After treatments, total protein was extracted using sodium dodecyl sulfate (SDS) lysis buffer (50 mM Tris-HCl and 2% SDS, pH 6.8) supplemented with a protease inhibitor mixture (Nacalai Tesque). Protein content was measured using the DC protein assay reagent (Bio-Rad, Hercules, CA). Twenty micrograms of total protein were subjected to electrophoresis on SDS-polyacrylamide gels (Kishida Chemical, Osaka, Japan), followed by electroblotting onto polyvinylidene difluoride membranes (PALL Corp., Port Washington, NY). The membranes were blocked for 1 h with 5% skim milk at room temperature. The membranes were subjected to overnight incubation with diluted primary antibodies at 4°C. After washing with Tris-buffered saline containing 0.1% Tween 20 (TBS-T), they were incubated with horseradish-peroxidase (HRP)-conjugated anti-mouse and anti-rabbit IgG (GE Health Care, Little Chalfont, UK) antibodies for 1 h at room temperature.

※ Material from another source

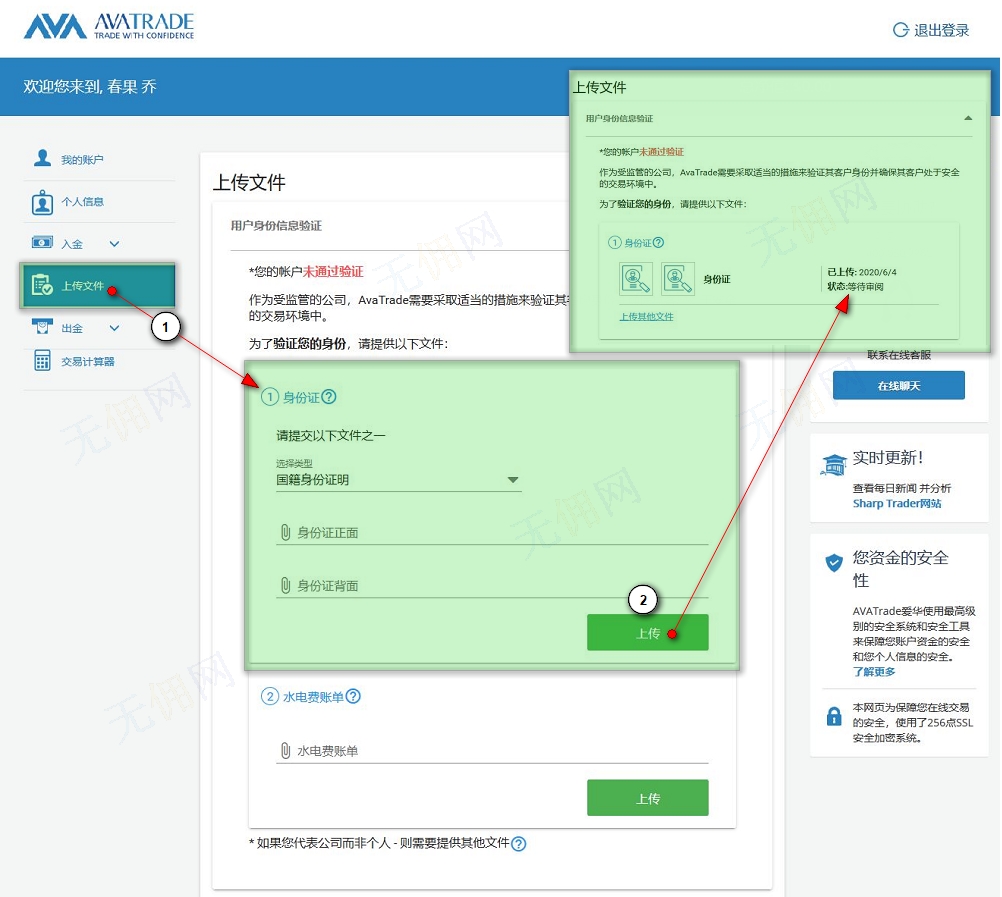This screenshot has height=897, width=1002.
Task: Click the help icon beside 水电费账单
Action: (x=353, y=697)
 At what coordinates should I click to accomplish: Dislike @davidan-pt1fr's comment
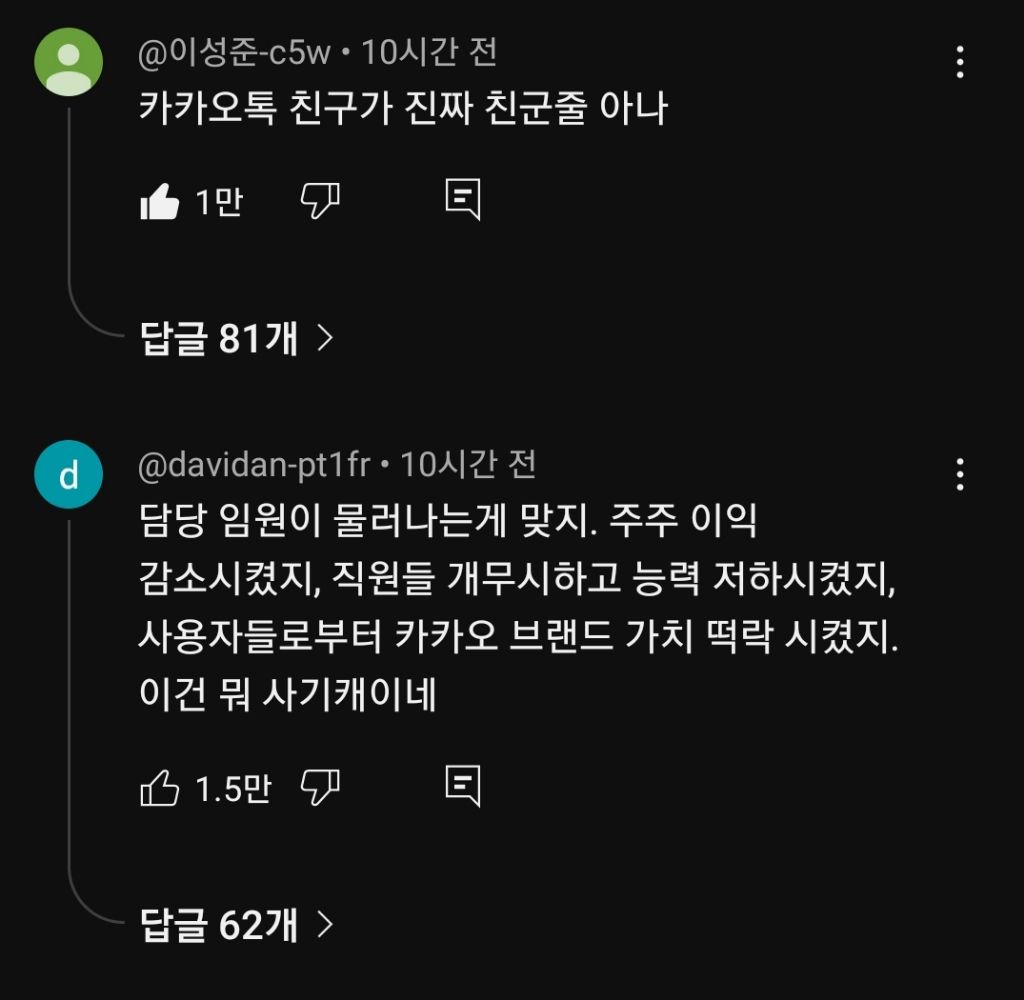320,787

After washing with TBS-T, chemiluminescence was produced using the ECL Prime Western Blotting Detection Reagent (GE Health Care) and detected digitally with the GelDoc XRS Plus system (Bio-Rad).

Adhesion assay

HUVECs (5.0 × 10⁵ cells/mL) were seeded on a cell culture insert (pore size 3.0 μm; Greiner Bio-One, Kremsmünster, Austria) and incubated with or without IL-17A (50 ng/mL) for 6 h. Meanwhile, U937 cells (1.0 × 10⁶ cells/mL) were also stimulated with or without IL-17A (50 ng/mL) for 6 h. Stimulated HUVECs and U937 cells were labeled fluorescently with green and red, respectively, using Cell Explorer™ Fixable Live Cell Tracking Kit (AAT Bioquest, Sunnyvale, CA) according to the manufacturer's protocol. The labeled HUVECs monolayer (culture on cell culture insert) was exposed to the labeled U937 cells and cocultured for 6 h to allow cell–cell adhesion. The insert containing HUVECs and the adherent U937 cells were washed and carefully cut out. Adherent cells were monitored by a BZ-9000 fluorescence microscope (Keyence, Osaka, Japan). Images were captured digitally in real-time and processed using BZ-II imaging software (Keyence).

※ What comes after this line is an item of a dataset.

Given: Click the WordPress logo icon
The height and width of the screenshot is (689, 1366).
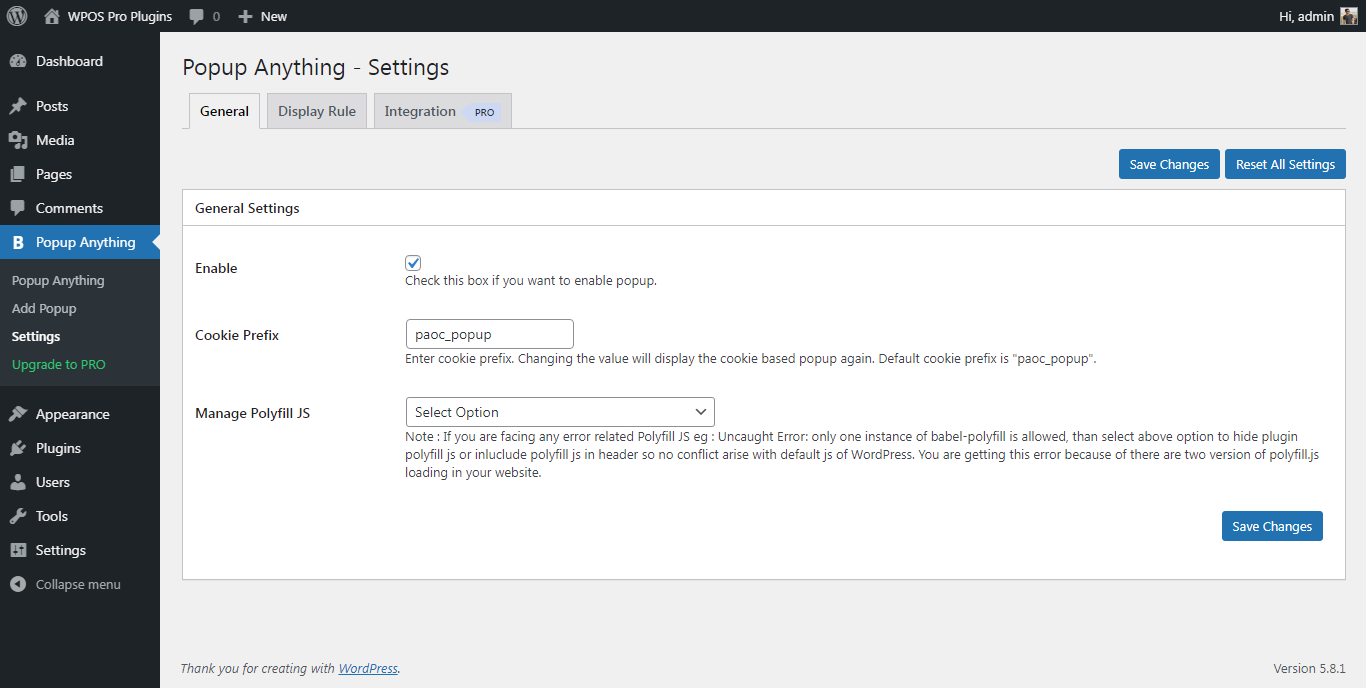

Silencing of LOX-1 expression by specific small-interfering RNA

Small-interfering RNA (siRNA) was used to knockdown LOX-1 expression in U937 cells. Control siRNA and siRNA against human LOX-1 were obtained from Santa Cruz Biotechnology. PMA-activated U937 cells (5.0 × 10⁵ cells/mL) were plated in 6-well plates. The cells were transfected with 10 nM siRNA using Lipofectamine RNAiMAX (Thermo Fisher Scientific) according to the manufacturer's instructions. The transfected cells were subsequently incubated before stimulation with IL-17A.

Oil Red O staining

PMA-activated U937 cells (5.0 × 10⁵ cells/mL) were grown in 6-well plates and treated with IL-17A and ox-LDL. After treatment, cells were washed with PBS and fixed with 10% formalin for 1 h, gently washed with 60% isopropanol, and stained with 0.5% Oil Red O (Wako Pure Chemical Industries) staining solution (prepared in 60% isopropanol) for 15 min. The percentage of foam cells is expressed as the percentage of Oil Red O-positive cells to total macrophages.

Statistical analysis

All statistical analyses were carried out using JMP^® software, version 10.0.2 (SAS Institute, Inc., Cary, NC). Data were expressed as the mean ± SD of 3 individual experiments and analyzed by one-way analysis of variance (ANOVA) followed by a suitable post hoc test (Dunnett's or Tukey's) for multiple comparison P < 0.05 was considered statistically significant.

Results

Effect of IL-17A on adhesion molecules expression in endothelial cells

First, we investigated the effect of IL-17A on cell adhesion in vascular endothelial cells in vitro. HUVECs were incubated in the presence of IL-17A at different concentrations. IL-17A induced a concentration-dependent increase in ICAM-1 and VCAM-1, reaching statistical significance at 20 ng/mL after 9 h of treatment (Fig. 1A). This IL-17A effect was also time dependent with maximum enhancement observed at 3 h (Fig. 1B, ICAM-1, 3.0-fold increase; VCAM-1, 7.5-fold increase). Furthermore, Western blotting showed substantial enhancement of ICAM-1 and VCAM-1 protein expression in HUVECs treated with IL-17A (Fig. 1C).

FIG. 1.

Effect of IL-17A on adhesion molecules expression in HUVECs (A) HUVECs were treated with IL-17A (0–100 ng/mL) for 3 h. (B) HUVECs were stimulated with IL-17A (50 ng/mL) for the indicated times. mRNA expression of ICAM-1 and VCAM-1 relative to GAPDH was determined by real-time RT-PCR. Data are expressed as the fold changes in means with the standard deviation of independent triplicate samples. Data were analyzed by Dunnett's test after one-way ANOVA. *P < 0.05, **P < 0.01, and ***P < 0.0001 compared with the control without any treatment. (C) HUVECs were stimulated with IL-17A (50 ng/mL) for the indicated times. Whole cell lysates were subjected to SDS-PAGE and then Western blot analysis for ICAM-1 and VCAM-1. β-actin levels were also detected as an internal control. The results are from 1 representative experiment performed, and all the experiments were repeated 3 times. HUVECs, human umbilical vein endothelial cells; ICAM-1, intercellular adhesion molecule-1; IL-17A, interleukin-17A; RT-PCR, reverse transcriptase–polymerase chain reaction; VCAM-1, vascular cell adhesion molecule-1.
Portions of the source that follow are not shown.